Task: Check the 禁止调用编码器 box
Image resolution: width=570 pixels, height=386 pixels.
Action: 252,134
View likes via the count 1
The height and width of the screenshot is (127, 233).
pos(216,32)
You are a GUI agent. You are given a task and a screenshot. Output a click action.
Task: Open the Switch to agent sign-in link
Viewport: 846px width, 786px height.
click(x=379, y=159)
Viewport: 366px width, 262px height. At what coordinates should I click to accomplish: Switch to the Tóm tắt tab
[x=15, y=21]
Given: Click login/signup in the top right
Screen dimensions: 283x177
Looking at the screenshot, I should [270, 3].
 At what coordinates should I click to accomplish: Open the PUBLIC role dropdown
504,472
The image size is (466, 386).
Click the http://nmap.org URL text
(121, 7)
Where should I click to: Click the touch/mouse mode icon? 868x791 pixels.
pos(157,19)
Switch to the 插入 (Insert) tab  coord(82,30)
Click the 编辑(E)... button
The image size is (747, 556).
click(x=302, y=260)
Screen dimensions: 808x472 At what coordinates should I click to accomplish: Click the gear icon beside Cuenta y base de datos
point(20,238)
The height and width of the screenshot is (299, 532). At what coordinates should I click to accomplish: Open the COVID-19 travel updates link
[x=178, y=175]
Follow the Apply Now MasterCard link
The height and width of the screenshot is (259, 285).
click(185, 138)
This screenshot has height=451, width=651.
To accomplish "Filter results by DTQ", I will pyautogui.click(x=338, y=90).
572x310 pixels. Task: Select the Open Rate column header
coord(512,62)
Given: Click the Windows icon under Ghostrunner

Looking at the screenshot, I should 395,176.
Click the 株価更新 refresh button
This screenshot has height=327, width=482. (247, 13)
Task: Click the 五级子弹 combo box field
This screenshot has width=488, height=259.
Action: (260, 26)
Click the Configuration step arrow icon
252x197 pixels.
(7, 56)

○ ○ ○ ○ ○ ○ ○

Of all the lines above, tally those with the word "agent". Write the total only.

= RESULT FOR THIS TASK =
2